[START OF INPUT DATA]

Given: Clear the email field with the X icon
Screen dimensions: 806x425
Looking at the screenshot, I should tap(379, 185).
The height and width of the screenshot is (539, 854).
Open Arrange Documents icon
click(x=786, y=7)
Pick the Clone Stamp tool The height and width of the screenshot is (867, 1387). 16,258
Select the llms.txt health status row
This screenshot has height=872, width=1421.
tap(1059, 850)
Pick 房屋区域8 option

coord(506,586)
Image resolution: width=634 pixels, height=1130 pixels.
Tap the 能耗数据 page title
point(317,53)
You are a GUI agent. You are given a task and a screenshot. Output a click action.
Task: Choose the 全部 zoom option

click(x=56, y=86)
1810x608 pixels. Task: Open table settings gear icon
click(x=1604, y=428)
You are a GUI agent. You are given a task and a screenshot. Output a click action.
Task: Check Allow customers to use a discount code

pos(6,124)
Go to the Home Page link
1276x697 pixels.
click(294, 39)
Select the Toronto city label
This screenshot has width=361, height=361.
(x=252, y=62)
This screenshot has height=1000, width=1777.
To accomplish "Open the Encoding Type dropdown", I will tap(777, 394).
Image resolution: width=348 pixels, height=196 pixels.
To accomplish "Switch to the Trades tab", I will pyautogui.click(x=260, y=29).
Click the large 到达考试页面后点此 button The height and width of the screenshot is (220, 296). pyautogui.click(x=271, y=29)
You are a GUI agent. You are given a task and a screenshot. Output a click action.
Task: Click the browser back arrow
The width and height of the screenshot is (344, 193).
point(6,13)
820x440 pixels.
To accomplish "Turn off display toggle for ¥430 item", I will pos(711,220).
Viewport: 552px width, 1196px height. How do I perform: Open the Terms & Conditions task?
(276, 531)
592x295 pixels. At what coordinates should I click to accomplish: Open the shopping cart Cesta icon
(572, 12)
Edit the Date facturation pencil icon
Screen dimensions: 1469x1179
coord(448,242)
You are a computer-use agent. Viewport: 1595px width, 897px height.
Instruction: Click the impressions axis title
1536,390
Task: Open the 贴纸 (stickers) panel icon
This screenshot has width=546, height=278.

[END OF INPUT DATA]

Pick out every line of the data above that contains the word "Select", and copy each one in full.

Select the llms.txt health status row
Select the Toronto city label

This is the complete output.